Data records
┌──

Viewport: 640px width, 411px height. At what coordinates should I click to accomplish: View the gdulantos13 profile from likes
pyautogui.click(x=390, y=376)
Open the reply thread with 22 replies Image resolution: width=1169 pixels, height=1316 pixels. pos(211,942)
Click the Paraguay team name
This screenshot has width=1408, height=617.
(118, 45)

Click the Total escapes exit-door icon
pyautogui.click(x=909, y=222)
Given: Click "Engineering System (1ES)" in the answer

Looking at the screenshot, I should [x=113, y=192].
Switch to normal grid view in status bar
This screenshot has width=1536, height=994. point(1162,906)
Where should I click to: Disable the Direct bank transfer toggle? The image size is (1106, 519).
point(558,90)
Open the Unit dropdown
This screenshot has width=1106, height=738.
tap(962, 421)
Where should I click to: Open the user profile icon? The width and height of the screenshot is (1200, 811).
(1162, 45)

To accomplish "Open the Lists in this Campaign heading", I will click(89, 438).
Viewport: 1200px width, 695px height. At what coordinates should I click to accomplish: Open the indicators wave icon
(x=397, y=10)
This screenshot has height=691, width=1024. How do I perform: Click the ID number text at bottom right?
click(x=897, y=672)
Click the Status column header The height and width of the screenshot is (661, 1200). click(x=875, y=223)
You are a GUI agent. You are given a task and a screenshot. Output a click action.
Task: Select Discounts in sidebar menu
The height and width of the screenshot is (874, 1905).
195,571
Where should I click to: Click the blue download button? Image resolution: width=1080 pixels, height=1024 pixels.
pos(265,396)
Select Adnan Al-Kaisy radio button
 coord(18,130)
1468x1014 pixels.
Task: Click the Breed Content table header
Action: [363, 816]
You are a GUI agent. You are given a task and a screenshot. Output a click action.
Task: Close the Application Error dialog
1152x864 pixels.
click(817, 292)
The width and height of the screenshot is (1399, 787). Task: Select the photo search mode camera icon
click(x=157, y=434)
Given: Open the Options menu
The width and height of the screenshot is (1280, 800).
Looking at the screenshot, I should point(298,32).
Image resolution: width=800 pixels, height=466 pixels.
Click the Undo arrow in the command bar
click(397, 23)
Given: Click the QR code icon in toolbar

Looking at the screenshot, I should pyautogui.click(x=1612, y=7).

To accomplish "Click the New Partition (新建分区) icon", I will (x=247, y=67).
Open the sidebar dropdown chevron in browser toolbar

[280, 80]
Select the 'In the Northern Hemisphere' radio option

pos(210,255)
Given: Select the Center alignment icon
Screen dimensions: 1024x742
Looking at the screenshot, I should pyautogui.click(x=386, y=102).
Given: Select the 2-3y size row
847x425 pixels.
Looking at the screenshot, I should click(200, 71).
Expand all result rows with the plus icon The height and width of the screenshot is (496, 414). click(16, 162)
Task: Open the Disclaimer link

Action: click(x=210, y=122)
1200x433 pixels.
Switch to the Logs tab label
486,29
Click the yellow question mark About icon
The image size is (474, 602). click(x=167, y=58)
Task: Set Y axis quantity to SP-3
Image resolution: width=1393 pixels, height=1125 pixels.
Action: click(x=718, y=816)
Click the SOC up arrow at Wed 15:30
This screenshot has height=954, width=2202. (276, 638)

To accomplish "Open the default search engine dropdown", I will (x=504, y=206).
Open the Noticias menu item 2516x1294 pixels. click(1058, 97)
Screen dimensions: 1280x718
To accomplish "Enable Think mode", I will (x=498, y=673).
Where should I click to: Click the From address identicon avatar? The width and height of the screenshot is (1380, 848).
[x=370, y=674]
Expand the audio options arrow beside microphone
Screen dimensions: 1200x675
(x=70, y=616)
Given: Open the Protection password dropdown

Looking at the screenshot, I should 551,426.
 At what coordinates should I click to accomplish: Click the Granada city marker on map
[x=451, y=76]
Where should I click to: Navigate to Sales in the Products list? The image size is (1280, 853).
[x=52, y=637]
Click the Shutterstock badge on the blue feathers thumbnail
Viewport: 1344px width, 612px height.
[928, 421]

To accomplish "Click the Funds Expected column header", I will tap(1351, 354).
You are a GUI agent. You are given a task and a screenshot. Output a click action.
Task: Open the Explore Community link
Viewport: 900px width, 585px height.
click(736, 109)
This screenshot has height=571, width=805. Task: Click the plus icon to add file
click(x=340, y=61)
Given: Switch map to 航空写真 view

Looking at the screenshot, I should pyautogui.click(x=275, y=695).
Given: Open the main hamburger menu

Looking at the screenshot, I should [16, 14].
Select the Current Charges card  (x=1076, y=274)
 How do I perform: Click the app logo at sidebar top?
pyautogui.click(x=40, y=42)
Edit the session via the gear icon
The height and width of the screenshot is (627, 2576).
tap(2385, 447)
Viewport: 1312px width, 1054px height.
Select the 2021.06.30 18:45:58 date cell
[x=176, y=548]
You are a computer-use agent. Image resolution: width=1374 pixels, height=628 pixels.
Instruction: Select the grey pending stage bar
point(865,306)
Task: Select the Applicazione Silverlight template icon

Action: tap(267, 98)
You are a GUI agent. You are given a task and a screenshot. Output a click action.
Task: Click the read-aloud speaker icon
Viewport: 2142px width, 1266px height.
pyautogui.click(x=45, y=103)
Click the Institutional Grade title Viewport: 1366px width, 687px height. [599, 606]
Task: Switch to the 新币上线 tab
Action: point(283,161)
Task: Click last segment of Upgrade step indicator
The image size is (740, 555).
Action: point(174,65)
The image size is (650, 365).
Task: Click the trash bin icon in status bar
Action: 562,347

└──

Write down exactly the span of lines above from the one containing "Open the Unit dropdown" to the one containing "Given: Open the Options menu", both ends included.

### Task output
Open the Unit dropdown
This screenshot has width=1106, height=738.
tap(962, 421)
Where should I click to: Open the user profile icon? The width and height of the screenshot is (1200, 811).
(1162, 45)

To accomplish "Open the Lists in this Campaign heading", I will click(89, 438).
Viewport: 1200px width, 695px height. At what coordinates should I click to accomplish: Open the indicators wave icon
(x=397, y=10)
This screenshot has height=691, width=1024. How do I perform: Click the ID number text at bottom right?
click(x=897, y=672)
Click the Status column header The height and width of the screenshot is (661, 1200). click(x=875, y=223)
You are a GUI agent. You are given a task and a screenshot. Output a click action.
Task: Select Discounts in sidebar menu
The height and width of the screenshot is (874, 1905).
195,571
Where should I click to: Click the blue download button? Image resolution: width=1080 pixels, height=1024 pixels.
pos(265,396)
Select Adnan Al-Kaisy radio button
 coord(18,130)
1468x1014 pixels.
Task: Click the Breed Content table header
Action: [363, 816]
You are a GUI agent. You are given a task and a screenshot. Output a click action.
Task: Close the Application Error dialog
1152x864 pixels.
click(817, 292)
The width and height of the screenshot is (1399, 787). Task: Select the photo search mode camera icon
click(x=157, y=434)
Given: Open the Options menu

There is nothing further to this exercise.